Four hundred days after Philadelphia’s City Council passed the sweetened beverage tax, one of its most prominent champions has re-entered the fray.
Former New York City Mayor Michael Bloomberg is running a new, pro-tax advertisement on television and radio. The ads first aired last week in Philadelphia.
Through a representative, Bloomberg declined to say how much he was spending on the media buy.
Bloomberg contributed $1.6 million to Philadelphians for a Fair Future, the lobbying group formed to back the tax. This latest contribution was made independently.
So what does it all mean? Why is the billionaire back in Philadelphia’s political arena?
Bloomberg’s senior adviser, Howard Wolfson, offered only a statement.
It said, in part: “The soda industry has been advertising for months against the tax. Mike Bloomberg wanted to level the playing field and make sure both sides were heard.”
Philadelphia Mayor Jim Kenney, who spearheaded support for the tax, expressed similar sentiments through a spokeswoman.
“We appreciate that they are trying to ensure both sides are heard,” wrote Lauren Hitt in an e-mail. “The beverage industry has kept up a relentless campaign against the tax since it passed, spending tens of millions of dollars on lawyers, lobbyists, radio and online ads — it’s really drowned out the transformative impact this tax has had on so many everyday Philadelphians through pre-K and community schools.”
Do ads signify faltering support?
Tax opponents, however, say the ad is evidence that Kenney and his allies are reeling from public backlash to the levy.
“These ads are a desperate attempt by Mayor Bloomberg to give cover to Mayor Kenney for his failed beverage tax,” said Anthony Campisi, spokesman for Ax the Philly Bev Tax Coalition. “No amount of advertising — no matter how good the ad is — can hide the fact that public opinion has swung pretty decisively against this tax.”
Campisi pointed to internal polling by the coalition showing that just over 60 percent of Philadelphians oppose the tax.
The immediate fate of Kenney’s signature political achievement isn’t in the hands of the public, however. It’s in the hands of the courts.
The American Beverage Association sued the city, alleging the tax violated state law. The city triumphed in two lower courts, but the ABA has appealed to the state Supreme Court. It’s not yet known whether the state’s high court will hear the case.

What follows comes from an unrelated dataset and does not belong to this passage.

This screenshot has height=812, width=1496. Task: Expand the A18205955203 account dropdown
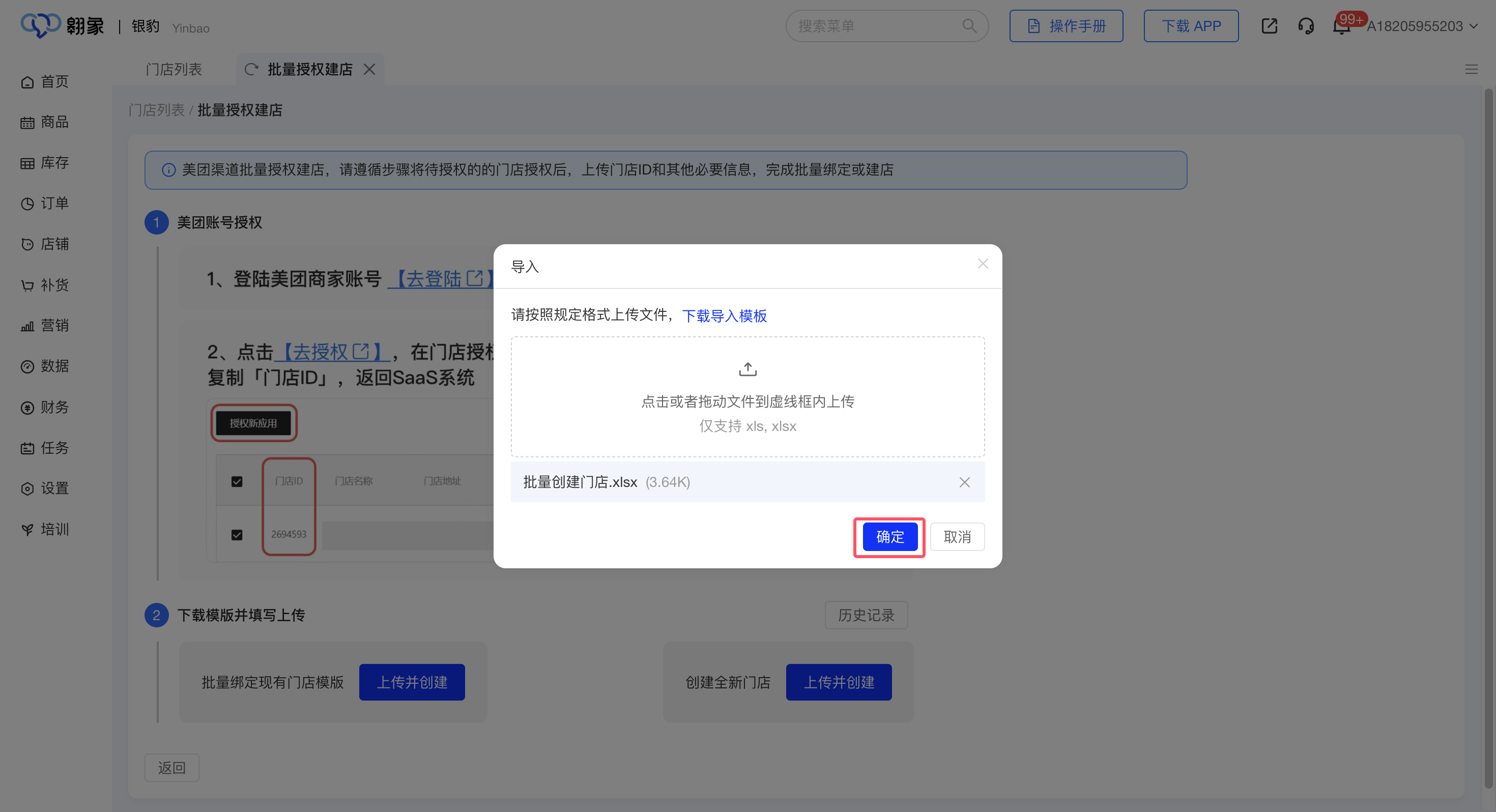pos(1474,26)
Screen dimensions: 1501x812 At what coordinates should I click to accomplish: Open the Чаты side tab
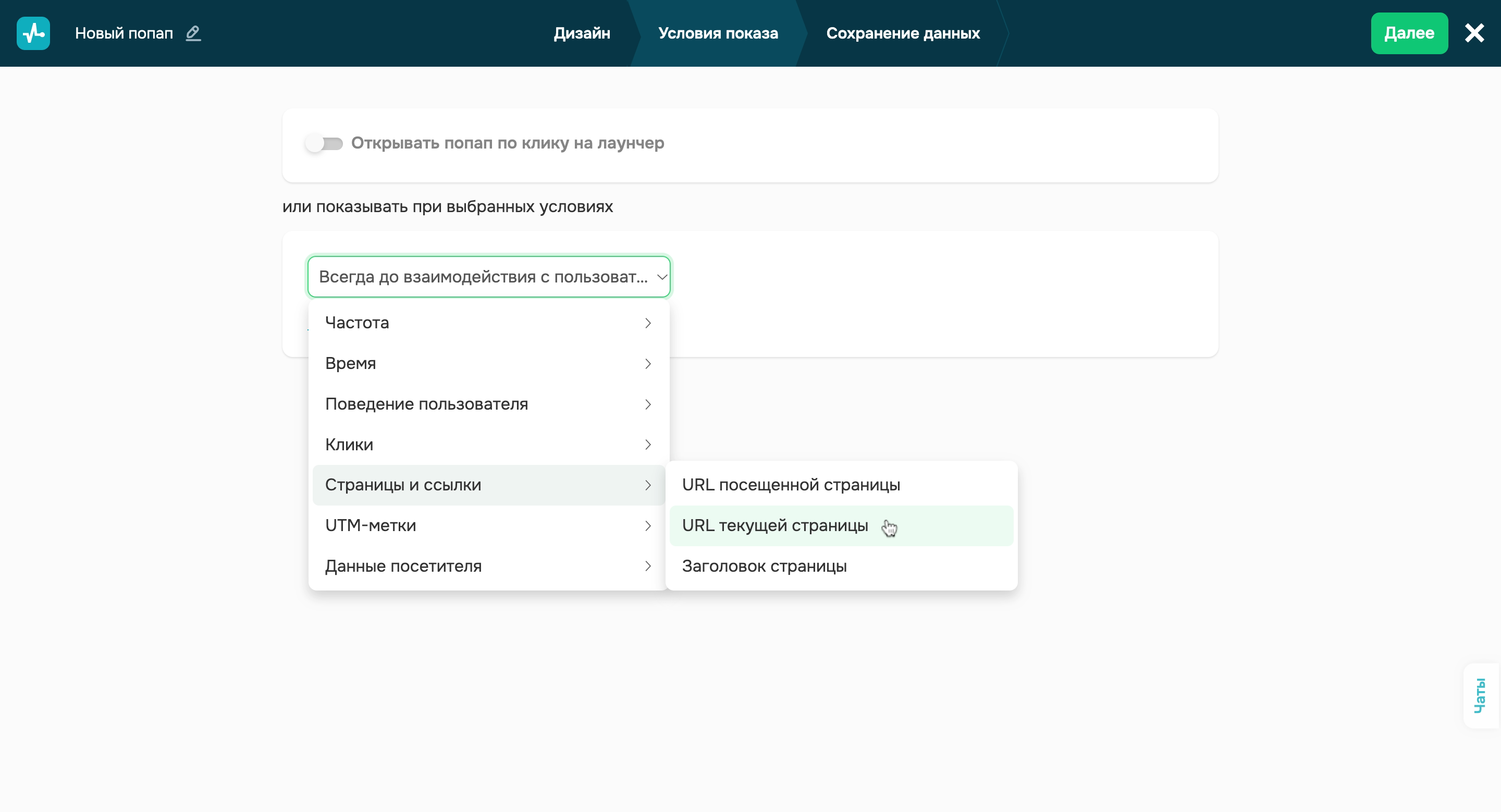click(1480, 695)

It is clear, though, that the political fight over this groundbreaking tax is far from over.
Even after the City Council debate ended, the Ax the Tax coalition continued to run advertisements through about mid-June, said Campisi. It has no current media buys, he said.
For about a month, Philly airwaves had been free of tax-related ads. But the controversy hardly ebbed. In late June, GOP gubernatorial candidate Scott Wagner attempted to hold a committee hearing in Philadelphia about the tax. Hecklers shouted him down, forcing lawmakers to postpone the meeting.
Bloomberg’s re-emergence figures only to energize the debate.
Focusing on the kids
The new television ad shows students graduating from pre-K, highlighting the early childhood expansion made possible by new tax revenue. Over shots of tiny caps and gowns, the narrator tells viewers that “a small soda tax made the big difference, paying for new classes, new teachers, and new hope for thousands of kids who weren’t able to afford the pre-K classes so crucial to their education.”
So far, beverage tax revenue has paid for 2,000 pre-K slots. The city first planned to add another 1,000 this fall, but has decided to hold pat while litigation against the tax works it way through the courts.
The ad’s arc follows a theme established early by Kenney, who focused on public programs sponsored by the tax rather than potential health benefits.
“That commercial made me tear up,” Kenney said Thursday while at an event for technology in public schools. “The Ax the Tax does not.”